St Hilda's Church is the parish church of Sherburn, North Yorkshire, a village in England.

The church was built in the early 12th century, from which period the nave, chancel arch, and lower stage of the tower survive. The north arcade and tower arch were built around 1200. The exterior was largely rebuilt by C. Hodgson Fowler in 1909–12, his work including a new south arcade, porch, and upper part of the tower. He also replaced most of the doorway, with only a piece of arch and one moulding surviving for reuse. The church was grade II* listed in 1966.

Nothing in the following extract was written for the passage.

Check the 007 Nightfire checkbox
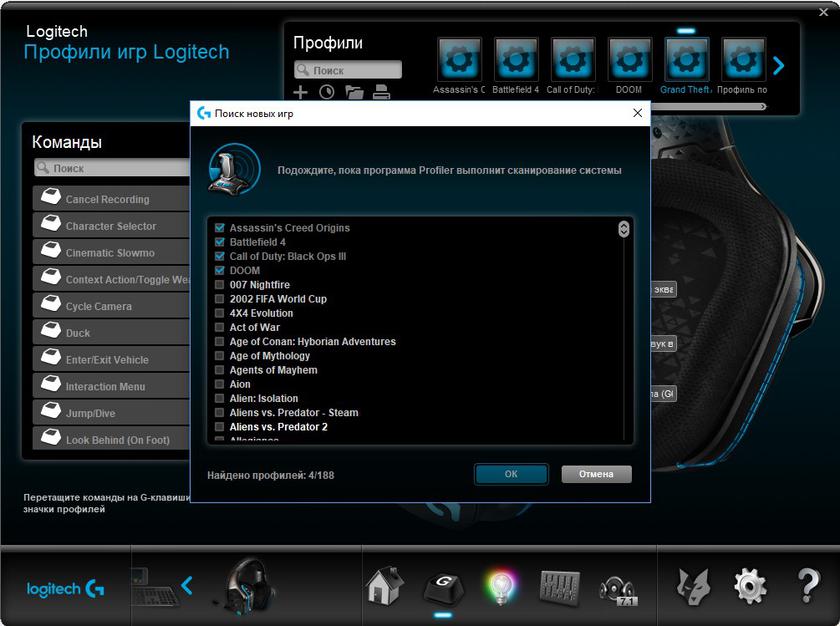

The church is built of sandstone with a slate roof, and consists of a nave, north and south aisles, a south porch, a chancel with an organ chamber and a vestry, and a west tower. The tower has three stages, a chamfered plinth, buttresses, string courses, a square-headed two-light west window with a hood mould, a re-set corbel head, a two light window and a clock face on the south, paired bell openings with pointed heads and hood moulds, a carved cornice, and an embattled parapet with blind tracery and armorial shields. The porch is gabled, and has an entrance with a pointed arch and a hood mould, above which is a sundial. The south doorway has a round arch with three orders and beakhead moulding. Inside, there is a round Norman font and a 20th-century octagonal font, carved wooden furniture including the rood screen, pulpit, altar, choir stalls and pews, a Norman piscina on a pillar, and brass chandeliers.